July 10, 2004
Arcane Jill wrote:
> [...] perhaps someone can enlighten me.
> 
> 1) What the hell is a Wiki?

A website that anybody can edit, basically.  The first one is the Portland Pattern Repository, which can be found at <http://c2.com/cgi/wiki>

(incidently, there's loads and loads of awesome stuff buried in there. it's not hard to dive in and come back out with gray hair)

> 2) Why is it called "wiki"?

<http://c2.com/cgi/wiki?EtymologyOfWiki>

> 3) How do you add pages to it, edit it, etc?
> 4) What's to stop spammers and site-vandals from doing (3)?

The biggest reason WhyNobodyDeletesWiki <http://c2.com/cgi/wiki?WhyNobodyDeletesWiki> is because it's so very easy to undo.  Every wiki I know of stores changes made in the last few weeks or so, so anybody at all can undo it, and there are generally quite a lot more people interested in fixing it than breaking it. :)

> 5) If I click on Edit, I see a plain text entry box in some weird non-HTML
> format I don't understand. What format is this?

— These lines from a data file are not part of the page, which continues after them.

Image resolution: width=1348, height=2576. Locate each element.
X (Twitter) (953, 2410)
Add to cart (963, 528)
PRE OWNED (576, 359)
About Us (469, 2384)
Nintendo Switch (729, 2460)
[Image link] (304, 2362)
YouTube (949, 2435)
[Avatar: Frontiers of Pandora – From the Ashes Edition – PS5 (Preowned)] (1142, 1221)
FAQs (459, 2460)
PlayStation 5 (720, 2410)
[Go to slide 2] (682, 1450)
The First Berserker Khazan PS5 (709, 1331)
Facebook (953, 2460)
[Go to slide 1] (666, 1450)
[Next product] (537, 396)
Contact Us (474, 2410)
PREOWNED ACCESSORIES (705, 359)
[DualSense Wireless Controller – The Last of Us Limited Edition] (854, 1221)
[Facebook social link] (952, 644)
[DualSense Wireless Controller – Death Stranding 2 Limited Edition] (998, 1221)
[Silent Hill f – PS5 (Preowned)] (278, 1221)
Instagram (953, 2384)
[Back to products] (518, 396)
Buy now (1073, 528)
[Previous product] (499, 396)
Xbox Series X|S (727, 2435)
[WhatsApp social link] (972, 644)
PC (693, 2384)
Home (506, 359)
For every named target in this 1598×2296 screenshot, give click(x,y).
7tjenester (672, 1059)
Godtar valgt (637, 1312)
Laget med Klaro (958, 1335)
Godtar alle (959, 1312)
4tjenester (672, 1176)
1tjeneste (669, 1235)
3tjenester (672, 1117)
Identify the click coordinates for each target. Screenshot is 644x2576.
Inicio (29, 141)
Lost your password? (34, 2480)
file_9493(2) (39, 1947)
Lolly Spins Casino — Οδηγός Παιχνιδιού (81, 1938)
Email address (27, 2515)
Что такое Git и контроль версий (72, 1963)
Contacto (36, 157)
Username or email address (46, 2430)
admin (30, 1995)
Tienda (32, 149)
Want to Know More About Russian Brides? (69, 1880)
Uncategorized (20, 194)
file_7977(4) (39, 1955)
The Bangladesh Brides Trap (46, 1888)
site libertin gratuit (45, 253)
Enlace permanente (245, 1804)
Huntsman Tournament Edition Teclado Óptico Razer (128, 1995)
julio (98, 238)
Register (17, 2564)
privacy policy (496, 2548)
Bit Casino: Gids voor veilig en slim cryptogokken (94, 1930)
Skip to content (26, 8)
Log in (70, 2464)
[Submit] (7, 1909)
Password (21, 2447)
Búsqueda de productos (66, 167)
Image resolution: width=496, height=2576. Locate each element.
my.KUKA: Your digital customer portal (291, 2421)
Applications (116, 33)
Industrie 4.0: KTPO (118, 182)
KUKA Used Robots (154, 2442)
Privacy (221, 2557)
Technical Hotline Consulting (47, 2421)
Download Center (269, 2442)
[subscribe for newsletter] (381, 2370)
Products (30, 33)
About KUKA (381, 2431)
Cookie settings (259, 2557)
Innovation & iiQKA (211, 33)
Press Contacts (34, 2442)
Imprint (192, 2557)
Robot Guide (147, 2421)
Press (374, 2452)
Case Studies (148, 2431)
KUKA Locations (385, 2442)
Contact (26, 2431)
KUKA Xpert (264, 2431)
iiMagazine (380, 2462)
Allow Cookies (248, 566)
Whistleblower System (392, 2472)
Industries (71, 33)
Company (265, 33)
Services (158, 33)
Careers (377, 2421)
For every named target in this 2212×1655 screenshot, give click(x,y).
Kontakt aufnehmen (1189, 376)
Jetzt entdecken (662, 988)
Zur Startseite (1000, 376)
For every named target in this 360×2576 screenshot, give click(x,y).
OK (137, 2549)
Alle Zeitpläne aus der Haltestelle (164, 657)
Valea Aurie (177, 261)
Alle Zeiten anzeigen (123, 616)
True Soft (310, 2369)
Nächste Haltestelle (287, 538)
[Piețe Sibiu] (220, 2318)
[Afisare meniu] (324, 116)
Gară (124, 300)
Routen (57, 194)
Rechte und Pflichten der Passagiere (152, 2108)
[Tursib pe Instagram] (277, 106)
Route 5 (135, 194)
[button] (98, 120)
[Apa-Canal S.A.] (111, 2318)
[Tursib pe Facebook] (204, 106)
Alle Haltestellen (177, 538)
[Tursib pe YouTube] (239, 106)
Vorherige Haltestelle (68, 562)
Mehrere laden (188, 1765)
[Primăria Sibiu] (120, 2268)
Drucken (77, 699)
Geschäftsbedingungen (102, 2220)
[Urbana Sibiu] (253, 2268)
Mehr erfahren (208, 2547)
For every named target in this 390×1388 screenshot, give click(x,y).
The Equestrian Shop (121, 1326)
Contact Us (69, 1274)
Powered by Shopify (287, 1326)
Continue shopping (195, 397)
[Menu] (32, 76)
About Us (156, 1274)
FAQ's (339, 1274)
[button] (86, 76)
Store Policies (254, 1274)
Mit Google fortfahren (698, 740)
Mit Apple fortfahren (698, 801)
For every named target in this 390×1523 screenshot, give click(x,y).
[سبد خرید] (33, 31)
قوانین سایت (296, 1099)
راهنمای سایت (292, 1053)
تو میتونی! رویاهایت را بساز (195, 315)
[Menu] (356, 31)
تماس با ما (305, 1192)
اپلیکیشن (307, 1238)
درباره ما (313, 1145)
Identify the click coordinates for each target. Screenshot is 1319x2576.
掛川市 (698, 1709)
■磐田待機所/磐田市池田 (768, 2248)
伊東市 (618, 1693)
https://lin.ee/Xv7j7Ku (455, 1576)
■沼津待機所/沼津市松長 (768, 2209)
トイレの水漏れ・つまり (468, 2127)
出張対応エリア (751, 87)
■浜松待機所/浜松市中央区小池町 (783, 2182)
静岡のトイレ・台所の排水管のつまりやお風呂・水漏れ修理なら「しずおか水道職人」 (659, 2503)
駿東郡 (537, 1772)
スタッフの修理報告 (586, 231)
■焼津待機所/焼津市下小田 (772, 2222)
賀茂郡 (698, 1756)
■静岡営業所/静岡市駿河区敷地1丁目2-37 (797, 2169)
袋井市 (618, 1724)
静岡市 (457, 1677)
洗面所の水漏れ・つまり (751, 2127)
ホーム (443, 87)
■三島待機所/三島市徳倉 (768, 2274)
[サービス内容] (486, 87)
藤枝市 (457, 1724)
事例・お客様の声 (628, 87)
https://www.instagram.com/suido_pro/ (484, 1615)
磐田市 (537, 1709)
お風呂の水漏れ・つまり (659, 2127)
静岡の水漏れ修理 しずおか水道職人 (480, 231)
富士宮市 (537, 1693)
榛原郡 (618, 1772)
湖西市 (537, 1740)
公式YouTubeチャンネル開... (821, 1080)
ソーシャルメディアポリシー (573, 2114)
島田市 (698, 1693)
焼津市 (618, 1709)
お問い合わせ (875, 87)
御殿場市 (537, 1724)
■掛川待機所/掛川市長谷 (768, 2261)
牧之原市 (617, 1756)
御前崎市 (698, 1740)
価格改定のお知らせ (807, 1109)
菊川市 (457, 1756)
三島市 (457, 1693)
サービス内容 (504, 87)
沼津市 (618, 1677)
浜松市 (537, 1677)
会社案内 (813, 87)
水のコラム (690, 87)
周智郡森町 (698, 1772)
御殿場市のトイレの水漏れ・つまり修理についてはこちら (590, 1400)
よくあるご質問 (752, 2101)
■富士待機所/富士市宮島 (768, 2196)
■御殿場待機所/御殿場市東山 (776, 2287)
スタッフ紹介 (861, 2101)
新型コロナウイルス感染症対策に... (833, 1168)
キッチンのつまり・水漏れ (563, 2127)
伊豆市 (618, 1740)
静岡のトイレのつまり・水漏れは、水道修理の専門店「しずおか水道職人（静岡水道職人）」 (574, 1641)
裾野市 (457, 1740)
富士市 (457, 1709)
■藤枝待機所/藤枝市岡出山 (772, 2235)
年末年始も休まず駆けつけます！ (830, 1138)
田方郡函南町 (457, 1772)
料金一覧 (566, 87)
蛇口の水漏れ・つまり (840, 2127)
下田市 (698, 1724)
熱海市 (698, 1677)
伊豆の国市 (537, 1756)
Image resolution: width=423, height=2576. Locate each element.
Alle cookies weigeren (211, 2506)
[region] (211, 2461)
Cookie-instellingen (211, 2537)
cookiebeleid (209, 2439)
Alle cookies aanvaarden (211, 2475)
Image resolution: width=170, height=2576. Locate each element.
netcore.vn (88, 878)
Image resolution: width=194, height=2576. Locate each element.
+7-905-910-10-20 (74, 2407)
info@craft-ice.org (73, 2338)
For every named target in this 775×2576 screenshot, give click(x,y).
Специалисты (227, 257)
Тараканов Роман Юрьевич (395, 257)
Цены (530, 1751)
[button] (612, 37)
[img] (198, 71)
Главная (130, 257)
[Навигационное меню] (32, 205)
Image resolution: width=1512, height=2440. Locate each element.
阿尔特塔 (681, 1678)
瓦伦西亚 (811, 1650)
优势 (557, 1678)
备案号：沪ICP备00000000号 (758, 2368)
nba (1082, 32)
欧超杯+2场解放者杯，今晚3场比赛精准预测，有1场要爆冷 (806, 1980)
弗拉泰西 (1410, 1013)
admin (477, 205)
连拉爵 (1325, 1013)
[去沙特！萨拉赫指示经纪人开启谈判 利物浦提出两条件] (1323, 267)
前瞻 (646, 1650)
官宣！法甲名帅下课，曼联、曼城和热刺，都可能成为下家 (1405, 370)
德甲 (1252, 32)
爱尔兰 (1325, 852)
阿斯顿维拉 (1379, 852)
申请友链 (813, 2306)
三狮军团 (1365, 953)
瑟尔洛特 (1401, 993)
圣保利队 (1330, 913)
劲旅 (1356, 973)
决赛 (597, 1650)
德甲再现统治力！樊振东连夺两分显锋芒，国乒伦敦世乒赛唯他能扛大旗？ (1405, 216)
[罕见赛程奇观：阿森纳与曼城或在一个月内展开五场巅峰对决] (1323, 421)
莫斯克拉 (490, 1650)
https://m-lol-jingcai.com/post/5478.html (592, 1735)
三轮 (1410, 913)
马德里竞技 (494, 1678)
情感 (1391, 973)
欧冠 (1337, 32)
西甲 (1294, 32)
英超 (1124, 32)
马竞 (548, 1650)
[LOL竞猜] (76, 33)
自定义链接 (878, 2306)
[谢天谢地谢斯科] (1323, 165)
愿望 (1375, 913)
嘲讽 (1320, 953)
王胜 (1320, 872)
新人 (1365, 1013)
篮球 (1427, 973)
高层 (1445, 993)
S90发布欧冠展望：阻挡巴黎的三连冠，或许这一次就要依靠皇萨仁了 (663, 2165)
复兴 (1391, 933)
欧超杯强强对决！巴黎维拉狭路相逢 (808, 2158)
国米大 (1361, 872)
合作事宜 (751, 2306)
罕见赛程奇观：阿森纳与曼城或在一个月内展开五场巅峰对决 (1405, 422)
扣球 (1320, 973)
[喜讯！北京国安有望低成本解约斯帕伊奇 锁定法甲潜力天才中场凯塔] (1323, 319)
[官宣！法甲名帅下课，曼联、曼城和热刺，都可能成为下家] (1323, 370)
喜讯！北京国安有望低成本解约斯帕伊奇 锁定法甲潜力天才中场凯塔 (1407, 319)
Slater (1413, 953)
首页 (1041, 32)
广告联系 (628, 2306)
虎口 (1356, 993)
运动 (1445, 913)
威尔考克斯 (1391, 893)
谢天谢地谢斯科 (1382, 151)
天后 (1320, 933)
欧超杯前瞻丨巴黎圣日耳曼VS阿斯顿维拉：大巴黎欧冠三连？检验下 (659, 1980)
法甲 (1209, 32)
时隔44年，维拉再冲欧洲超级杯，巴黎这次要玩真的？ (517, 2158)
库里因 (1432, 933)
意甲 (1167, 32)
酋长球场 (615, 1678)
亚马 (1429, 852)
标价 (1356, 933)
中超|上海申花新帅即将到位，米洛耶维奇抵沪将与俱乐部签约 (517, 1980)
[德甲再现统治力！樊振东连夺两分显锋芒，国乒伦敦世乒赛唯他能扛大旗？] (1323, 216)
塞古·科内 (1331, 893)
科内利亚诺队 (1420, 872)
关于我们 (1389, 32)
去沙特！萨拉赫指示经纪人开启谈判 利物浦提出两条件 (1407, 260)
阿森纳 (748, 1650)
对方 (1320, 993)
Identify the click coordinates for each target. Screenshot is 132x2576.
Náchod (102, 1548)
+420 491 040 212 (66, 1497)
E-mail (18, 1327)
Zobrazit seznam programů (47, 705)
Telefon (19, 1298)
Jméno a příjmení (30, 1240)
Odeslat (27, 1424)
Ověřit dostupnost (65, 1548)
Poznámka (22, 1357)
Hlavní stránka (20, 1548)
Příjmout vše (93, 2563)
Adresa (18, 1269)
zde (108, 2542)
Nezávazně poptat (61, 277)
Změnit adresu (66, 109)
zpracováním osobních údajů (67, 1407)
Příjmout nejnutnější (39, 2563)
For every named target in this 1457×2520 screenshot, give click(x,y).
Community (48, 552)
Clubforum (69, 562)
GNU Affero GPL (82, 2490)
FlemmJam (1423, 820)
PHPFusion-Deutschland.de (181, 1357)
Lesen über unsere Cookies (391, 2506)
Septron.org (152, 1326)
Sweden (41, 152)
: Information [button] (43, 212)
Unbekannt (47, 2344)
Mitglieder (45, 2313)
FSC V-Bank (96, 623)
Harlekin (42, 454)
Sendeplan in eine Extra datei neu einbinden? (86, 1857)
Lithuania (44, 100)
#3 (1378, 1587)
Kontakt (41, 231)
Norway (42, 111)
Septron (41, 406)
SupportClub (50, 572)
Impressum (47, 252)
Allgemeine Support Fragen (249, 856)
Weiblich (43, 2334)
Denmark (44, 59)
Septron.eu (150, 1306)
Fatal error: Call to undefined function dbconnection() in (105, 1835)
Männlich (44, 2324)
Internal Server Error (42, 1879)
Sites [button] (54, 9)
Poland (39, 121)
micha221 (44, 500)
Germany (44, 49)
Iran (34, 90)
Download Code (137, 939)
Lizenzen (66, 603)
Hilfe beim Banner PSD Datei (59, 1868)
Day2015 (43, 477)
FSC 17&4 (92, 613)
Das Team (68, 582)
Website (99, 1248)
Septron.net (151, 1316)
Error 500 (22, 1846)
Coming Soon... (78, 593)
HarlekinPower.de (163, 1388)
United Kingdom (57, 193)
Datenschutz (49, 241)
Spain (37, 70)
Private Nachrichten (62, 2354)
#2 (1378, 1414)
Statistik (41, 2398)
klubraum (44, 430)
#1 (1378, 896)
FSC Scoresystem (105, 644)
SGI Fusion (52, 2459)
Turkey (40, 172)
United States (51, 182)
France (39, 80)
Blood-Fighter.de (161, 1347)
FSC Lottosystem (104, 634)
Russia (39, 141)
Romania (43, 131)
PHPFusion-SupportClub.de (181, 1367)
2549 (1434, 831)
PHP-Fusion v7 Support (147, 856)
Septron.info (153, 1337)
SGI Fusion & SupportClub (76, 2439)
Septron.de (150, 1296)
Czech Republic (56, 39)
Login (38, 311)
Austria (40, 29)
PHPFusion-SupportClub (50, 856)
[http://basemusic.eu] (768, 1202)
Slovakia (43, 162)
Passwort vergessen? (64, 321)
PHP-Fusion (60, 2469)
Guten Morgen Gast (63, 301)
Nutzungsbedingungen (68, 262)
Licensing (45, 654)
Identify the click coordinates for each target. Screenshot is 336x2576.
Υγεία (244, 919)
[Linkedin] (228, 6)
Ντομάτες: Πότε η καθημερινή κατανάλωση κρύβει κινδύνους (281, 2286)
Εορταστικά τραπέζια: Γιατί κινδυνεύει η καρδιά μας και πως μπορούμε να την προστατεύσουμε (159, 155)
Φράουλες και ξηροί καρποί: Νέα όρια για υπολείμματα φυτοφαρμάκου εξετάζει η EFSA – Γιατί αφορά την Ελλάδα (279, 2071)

Wikis have their own FormattingRules
<http://c2.com/cgi/wiki?TextFormattingRules>

Anyway, I'm sure you get the idea.  It really is as simple as it sounds. :)

 -- andy
July 10, 2004
David Barrett wrote:

> But Postconditions elude me:

It is design-by-contract: Both, pre- and post-conditions are part of the *interface*. There are several aspects to that fact. In D, there seems to be very little distinction between interface and implementation, both being coded in the same file. I believe, though, that it is possible to extract the interface of a given module, using the compiler.

In that case, the pre- and post-conditions should be put into the interface as well. They document how a function is to be used, and what it produces. It is understood, that pre- and postconditions should only ever depend on public functions and the function arguments.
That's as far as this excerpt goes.